● Records for this exercise
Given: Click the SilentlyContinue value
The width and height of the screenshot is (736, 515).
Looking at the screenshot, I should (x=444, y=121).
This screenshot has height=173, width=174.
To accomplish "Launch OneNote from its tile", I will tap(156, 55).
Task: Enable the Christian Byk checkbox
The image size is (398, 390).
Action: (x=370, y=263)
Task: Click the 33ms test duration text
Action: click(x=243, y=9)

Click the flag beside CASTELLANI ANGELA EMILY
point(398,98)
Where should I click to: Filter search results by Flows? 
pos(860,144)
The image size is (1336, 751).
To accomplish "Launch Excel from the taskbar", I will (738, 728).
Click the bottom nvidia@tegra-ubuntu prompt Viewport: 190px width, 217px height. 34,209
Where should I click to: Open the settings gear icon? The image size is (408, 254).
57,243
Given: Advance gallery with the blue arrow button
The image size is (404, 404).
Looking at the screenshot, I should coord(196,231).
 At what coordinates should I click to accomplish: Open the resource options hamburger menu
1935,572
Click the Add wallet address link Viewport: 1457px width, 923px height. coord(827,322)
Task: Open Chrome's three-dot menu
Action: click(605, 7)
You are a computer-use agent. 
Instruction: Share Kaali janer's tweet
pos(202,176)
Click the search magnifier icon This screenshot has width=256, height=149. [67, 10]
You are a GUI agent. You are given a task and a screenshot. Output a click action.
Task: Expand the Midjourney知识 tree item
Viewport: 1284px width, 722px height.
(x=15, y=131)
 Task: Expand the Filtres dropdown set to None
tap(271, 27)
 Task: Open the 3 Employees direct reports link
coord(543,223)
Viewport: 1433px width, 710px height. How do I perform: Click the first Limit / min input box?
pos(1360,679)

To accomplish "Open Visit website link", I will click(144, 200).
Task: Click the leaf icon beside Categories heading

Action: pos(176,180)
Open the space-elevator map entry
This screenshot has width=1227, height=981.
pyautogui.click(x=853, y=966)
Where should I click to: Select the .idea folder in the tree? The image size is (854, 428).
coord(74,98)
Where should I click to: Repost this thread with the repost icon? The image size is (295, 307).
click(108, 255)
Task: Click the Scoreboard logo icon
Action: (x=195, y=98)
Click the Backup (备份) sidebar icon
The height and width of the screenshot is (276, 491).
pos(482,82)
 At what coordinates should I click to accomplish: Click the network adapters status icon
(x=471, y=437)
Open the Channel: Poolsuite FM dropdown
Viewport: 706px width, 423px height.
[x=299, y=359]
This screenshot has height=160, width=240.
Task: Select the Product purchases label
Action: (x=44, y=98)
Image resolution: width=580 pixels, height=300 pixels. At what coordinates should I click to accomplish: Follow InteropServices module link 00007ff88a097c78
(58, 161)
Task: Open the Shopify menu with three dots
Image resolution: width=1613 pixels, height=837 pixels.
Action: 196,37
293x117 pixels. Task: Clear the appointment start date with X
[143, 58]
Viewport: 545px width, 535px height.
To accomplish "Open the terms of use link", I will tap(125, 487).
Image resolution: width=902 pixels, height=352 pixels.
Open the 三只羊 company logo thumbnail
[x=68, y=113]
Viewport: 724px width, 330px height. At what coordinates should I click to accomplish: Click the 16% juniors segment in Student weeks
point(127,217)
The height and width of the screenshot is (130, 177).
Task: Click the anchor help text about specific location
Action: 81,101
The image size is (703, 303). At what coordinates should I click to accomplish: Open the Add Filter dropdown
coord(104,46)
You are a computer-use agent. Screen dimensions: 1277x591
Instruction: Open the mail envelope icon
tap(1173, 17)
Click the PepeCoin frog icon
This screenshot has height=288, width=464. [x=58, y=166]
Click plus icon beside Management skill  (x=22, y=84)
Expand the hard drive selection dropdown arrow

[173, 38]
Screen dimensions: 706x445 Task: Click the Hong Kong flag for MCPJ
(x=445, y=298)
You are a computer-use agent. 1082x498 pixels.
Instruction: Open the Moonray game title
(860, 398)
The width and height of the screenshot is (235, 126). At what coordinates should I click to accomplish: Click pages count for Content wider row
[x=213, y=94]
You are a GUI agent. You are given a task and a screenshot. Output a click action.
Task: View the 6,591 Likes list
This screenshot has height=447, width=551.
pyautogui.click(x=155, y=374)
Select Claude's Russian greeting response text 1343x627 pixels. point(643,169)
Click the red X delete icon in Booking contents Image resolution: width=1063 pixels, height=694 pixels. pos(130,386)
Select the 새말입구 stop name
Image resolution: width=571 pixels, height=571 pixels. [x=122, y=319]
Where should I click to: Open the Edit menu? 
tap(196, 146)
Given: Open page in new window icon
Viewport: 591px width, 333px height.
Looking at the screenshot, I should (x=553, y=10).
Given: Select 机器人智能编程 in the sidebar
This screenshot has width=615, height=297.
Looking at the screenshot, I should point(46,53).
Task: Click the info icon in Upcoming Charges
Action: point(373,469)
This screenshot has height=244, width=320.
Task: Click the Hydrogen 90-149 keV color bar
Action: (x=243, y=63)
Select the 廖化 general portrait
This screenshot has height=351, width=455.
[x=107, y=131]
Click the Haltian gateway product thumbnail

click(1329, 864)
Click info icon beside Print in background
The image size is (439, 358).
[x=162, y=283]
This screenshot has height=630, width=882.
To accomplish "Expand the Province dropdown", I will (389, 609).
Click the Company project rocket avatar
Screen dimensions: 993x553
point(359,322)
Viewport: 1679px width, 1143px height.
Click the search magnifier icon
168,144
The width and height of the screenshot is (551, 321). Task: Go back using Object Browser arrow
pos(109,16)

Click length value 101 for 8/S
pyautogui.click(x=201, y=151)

● What the task requires
List every line above that contains the word "accomplish", copying each line in full.

● Task response
To accomplish "Launch OneNote from its tile", I will tap(156, 55).
To accomplish "Launch Excel from the taskbar", I will (738, 728).
 At what coordinates should I click to accomplish: Open the resource options hamburger menu
To accomplish "Open Visit website link", I will click(144, 200).
 At what coordinates should I click to accomplish: Click the network adapters status icon
Image resolution: width=580 pixels, height=300 pixels. At what coordinates should I click to accomplish: Follow InteropServices module link 00007ff88a097c78
To accomplish "Open the terms of use link", I will tap(125, 487).
Viewport: 724px width, 330px height. At what coordinates should I click to accomplish: Click the 16% juniors segment in Student weeks
The image size is (703, 303). At what coordinates should I click to accomplish: Open the Add Filter dropdown
The width and height of the screenshot is (235, 126). At what coordinates should I click to accomplish: Click pages count for Content wider row
To accomplish "Expand the Province dropdown", I will (389, 609).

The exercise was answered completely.